++++ Tekstfragment ++++
Reflux bij baby's
Hoe werken de slokdarm en de maag?
Voedsel komt vanuit de mond in de slokdarm. Door de slokdarm wordt het voedsel actief naar de maag getransporteerd. In de maag wordt het voedsel gekneed en vermengd met maagzuur. Op de overgang van slokdarm naar maag zit een sluitspier (de sfincter). Deze sluitspier gaat open om voedsel door te laten. Tegelijkertijd moet deze sluitspier voorkomen dat maagzuur samen met maaginhoud weer terugstroomt naar de slokdarm. De sluitspier zorgt dus voor éénrichtingsverkeer.
figuur 1: Reflux bij baby’s
Wat is reflux?
Reflux is een verzamelnaam voor het onvrijwillig terugstromen van maaginhoud in de slokdarm. Dit is het geval bij:
- het opboeren van voedsel (regurgitatie); maaginhoud vloeit samen met maagsap terug in de slokdarm en soms ook in en uit de mond.
++++
**Opdrachten:**
**A)** Waar bevindt zich volgens de tekst over reflux bij baby's de sluitspier?
**B)** Schrijf een vervolg op de tekst over reflux bij baby's dat begint na het laatste opsommingspunt.
++++ Fragmenten uit lijst ++++
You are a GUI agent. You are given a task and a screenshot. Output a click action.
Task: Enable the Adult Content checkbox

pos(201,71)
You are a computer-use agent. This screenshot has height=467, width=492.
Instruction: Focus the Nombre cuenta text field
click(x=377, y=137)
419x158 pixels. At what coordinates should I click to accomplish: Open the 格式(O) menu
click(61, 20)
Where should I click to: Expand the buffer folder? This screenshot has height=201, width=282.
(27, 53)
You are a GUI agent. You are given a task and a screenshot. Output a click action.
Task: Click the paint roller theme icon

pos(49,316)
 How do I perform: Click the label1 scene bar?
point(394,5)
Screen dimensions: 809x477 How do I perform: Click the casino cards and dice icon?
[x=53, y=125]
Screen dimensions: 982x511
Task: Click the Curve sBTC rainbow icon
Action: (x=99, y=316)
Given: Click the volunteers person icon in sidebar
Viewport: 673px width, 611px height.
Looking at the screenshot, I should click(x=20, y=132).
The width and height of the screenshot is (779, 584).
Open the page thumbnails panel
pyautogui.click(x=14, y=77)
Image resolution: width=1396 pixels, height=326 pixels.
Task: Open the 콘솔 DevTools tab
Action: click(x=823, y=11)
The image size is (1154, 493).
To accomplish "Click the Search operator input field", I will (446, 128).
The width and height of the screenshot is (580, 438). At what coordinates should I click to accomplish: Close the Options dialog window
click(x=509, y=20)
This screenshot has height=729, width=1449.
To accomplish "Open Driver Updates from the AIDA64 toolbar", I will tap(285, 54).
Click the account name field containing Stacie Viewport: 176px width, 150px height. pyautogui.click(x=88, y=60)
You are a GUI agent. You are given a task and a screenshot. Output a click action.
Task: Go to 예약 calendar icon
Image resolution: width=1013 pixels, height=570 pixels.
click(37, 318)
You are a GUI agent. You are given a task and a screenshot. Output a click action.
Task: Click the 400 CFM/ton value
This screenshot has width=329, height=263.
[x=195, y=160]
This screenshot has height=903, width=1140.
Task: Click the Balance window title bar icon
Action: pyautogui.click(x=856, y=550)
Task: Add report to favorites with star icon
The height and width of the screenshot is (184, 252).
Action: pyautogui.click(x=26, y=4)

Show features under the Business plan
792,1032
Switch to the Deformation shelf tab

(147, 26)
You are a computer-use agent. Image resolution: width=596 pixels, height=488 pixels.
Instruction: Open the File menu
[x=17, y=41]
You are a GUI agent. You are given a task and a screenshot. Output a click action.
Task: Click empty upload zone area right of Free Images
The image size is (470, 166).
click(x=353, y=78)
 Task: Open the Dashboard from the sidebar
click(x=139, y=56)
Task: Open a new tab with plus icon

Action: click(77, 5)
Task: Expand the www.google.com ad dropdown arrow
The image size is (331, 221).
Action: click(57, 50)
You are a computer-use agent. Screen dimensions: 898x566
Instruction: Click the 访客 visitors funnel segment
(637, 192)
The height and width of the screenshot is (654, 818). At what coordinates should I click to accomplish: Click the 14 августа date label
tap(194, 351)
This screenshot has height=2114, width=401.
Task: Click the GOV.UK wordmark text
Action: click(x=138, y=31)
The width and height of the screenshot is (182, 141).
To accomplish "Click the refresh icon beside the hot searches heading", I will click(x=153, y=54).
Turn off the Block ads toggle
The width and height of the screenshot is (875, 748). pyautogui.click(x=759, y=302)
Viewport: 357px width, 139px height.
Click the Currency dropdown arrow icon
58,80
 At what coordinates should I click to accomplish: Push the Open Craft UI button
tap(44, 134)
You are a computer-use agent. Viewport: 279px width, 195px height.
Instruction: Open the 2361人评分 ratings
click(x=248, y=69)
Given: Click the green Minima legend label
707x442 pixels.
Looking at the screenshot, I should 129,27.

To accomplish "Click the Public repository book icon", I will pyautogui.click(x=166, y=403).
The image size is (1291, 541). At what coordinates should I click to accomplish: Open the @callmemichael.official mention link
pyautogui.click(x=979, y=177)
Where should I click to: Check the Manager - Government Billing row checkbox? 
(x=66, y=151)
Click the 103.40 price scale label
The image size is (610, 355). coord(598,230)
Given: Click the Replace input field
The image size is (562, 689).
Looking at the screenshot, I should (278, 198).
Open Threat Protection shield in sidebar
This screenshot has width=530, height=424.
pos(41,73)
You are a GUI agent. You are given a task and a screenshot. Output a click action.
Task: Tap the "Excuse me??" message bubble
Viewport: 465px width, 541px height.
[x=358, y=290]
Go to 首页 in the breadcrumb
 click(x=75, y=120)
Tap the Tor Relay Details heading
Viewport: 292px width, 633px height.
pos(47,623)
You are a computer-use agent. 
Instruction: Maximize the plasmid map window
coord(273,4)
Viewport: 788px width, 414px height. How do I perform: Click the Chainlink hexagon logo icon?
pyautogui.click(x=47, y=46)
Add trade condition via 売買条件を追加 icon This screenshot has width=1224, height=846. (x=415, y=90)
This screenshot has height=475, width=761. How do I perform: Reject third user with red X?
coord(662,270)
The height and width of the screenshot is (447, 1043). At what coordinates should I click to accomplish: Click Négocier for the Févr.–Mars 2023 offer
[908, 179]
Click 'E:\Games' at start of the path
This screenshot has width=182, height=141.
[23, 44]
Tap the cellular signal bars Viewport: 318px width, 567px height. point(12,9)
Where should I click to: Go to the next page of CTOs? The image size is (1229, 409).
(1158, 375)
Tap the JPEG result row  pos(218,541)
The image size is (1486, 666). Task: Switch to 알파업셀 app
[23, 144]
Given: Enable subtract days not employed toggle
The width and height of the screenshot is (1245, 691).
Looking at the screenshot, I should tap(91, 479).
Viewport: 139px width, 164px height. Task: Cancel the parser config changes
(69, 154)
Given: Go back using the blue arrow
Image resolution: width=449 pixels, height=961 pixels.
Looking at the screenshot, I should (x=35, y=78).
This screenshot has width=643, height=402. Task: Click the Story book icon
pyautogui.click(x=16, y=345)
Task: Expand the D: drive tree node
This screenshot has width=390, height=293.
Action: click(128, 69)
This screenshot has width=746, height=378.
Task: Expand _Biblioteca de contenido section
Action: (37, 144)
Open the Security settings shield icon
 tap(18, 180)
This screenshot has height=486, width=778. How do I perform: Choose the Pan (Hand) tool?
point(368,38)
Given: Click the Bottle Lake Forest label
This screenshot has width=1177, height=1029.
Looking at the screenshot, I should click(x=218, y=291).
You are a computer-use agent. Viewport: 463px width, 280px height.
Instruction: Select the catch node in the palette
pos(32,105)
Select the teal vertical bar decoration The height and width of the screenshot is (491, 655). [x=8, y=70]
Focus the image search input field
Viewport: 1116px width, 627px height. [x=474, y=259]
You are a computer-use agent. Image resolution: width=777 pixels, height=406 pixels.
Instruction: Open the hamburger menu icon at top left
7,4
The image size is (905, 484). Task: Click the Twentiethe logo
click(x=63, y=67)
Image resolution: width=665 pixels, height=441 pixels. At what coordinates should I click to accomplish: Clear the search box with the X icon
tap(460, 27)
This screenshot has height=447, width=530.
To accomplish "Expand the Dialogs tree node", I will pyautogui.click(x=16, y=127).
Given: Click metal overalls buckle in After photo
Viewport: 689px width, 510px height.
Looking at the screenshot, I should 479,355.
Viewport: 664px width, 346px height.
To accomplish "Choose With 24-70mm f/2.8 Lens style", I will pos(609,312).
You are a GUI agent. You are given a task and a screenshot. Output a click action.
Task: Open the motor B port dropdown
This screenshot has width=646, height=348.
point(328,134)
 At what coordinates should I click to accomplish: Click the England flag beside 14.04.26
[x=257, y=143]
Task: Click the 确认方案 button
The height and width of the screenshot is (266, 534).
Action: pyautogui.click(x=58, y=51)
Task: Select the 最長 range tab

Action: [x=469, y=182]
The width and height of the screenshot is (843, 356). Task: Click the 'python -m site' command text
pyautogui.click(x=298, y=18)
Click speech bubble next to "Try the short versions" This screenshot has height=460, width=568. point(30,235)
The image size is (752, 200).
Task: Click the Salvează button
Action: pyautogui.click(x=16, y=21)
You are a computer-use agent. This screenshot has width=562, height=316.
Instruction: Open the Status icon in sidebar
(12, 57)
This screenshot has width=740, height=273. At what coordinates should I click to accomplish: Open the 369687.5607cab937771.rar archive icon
++++
**Antwoorden:**
**A)** Op de overgang van slokdarm naar maag.

**B)**
- braken; maaginhoud wordt met kracht uitgespuugd.
Als voeding terugstroomt in de slokdarm komt er ook maagsap mee. Dit maagsap is erg zuur, waardoor het de wand van de slokdarm kan beschadigen. In tegenstelling tot de maagwand is de slokdarmwand namelijk niet bestand tegen het zure maagsap. Als de slokdarm te vaak en te lang in aanraking komt met het zure maagsap kan er op den duur een slokdarmontsteking (oesofagitis) ontstaan. Ook kunnen er ademhalingsproblemen ontstaan als gevolg van het terugvloeien van voeding en maagsap in de luchtwegen.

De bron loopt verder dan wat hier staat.